Authors :
Presenting Author: Quratulain Zulfiqar Ali, MD – Toronto Western Hospital
Caihong Ji, MD – Research Fellow, Neurology, Toronto Western Hospital; Robert De Santis, MD – Neurology – University of Toronto; Farah Qaiser, MSc – Toronto Western Hospital; Tara Sadoway, MSc – Toronto Western Hospital; Danielle Andrade, MD, MSc, FRCPC, CSCN (EEG) – Toronto Western Hospital, University of Toronto
Rationale:
Lennox-Gastaut syndrome (LGS) is an epileptic encephalopathy that manifests in childhood in most cases. The objective of this study is to assess and compare long-term outcomes among distinct etiological groups. Additionally, we conducted an extensive analysis of potential genetic variations in a substantial cohort of LGS patients.
Methods:
A cross-sectional evaluation in cohort of adult LGS between 2019 to 2022, was performed at Toronto Western Hospital’s Adult Genetic Epilepsy (AGE) Clinic. Mean age was 31.60 ± 9.26 (Range from 19 to 55). Seizure outcomes and genetic data were examined. To assess the long-term adaptive behavior of LGS patients, we employed a standardized test based on the Vineland Adaptive Behavior Scales, Version II (VABS-II).
Results:
Forty three adult patients diagnosed with LGS were evaluated in the study:
21 21 (49%) patients had a genetic etiology, 9 (21%) had a structural etiology, and 13 (30%) had an unknown etiology.
No significant differences were observed in long-term seizure outcomes among the three groups.
The ages of seizure onset were lower in the genetic and unknown etiology groups compared to the structural group.
All individuals exhibited varying degrees of adaptive deficiency, ranging from mild to severe.

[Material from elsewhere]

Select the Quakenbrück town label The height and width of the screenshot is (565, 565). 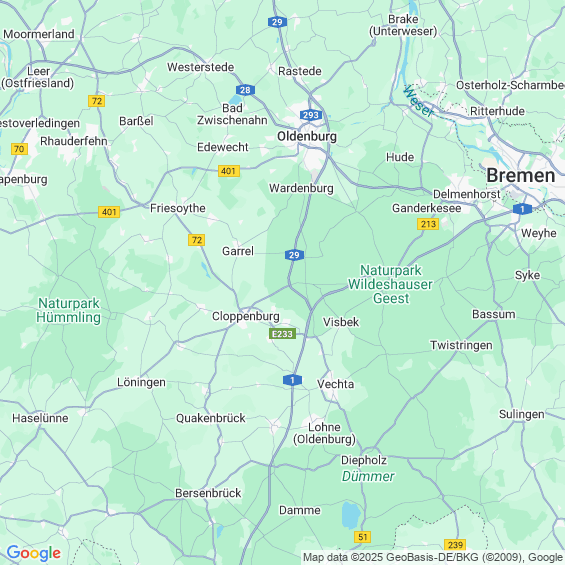coord(210,418)
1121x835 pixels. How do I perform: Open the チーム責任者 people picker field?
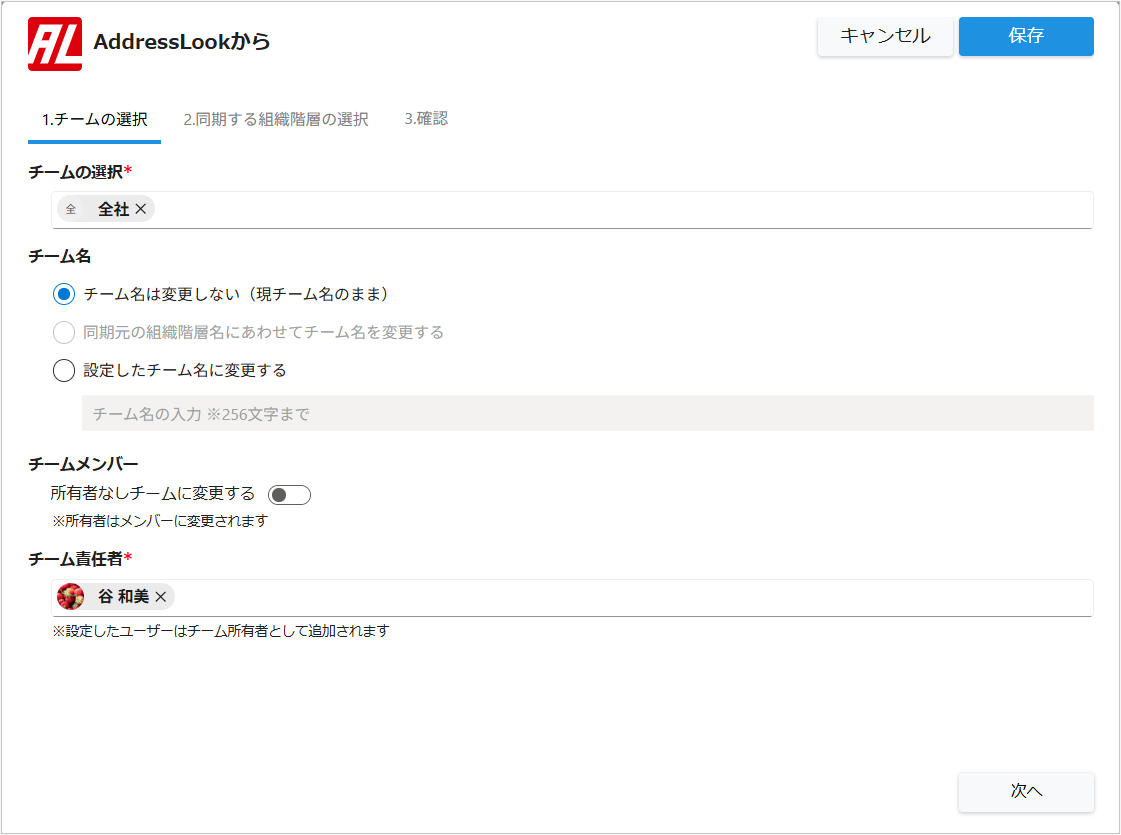coord(630,597)
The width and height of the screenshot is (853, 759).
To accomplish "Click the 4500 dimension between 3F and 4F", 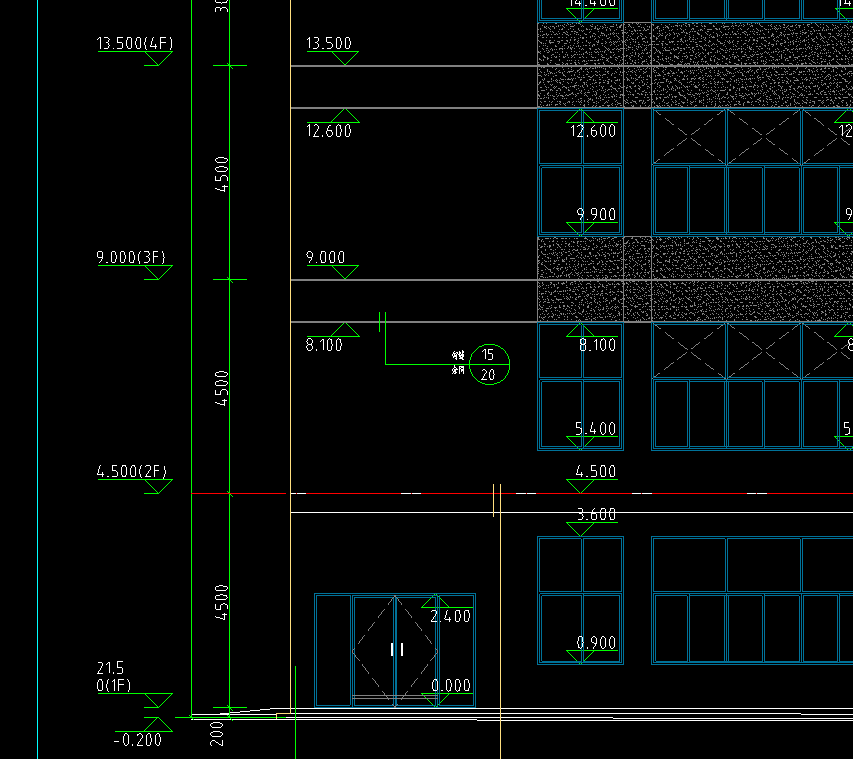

Whole genome sequencing revealed 15 likely pathogenic or pathogenic genetic variants. These variants included eight single-nucleotide variants (SNV) and seven copy number variants (CNV). Notably, we identified four potentially novel LGS-related variants: HMBS,
KMT2A,
PKP2 and 3q29 duplication. Not all patients with genetic etiology had a gene identified (i.e., some patients with lissencephaly and a few others had malformations of cortical development).
Conclusions:
LGS patients present with persistent unfavorable outcomes regarding seizure control and adaptive behavior throughout their lives, irrespective of the underlying etiology. We uncovered four potentially novel genetic association with LGS, thereby broadening the spectrum of genes/chromosomal abnormalities associated with LGS. However, further investigations are imperative to elucidate the specific relationship between these variants and LGS.
Funding: No funding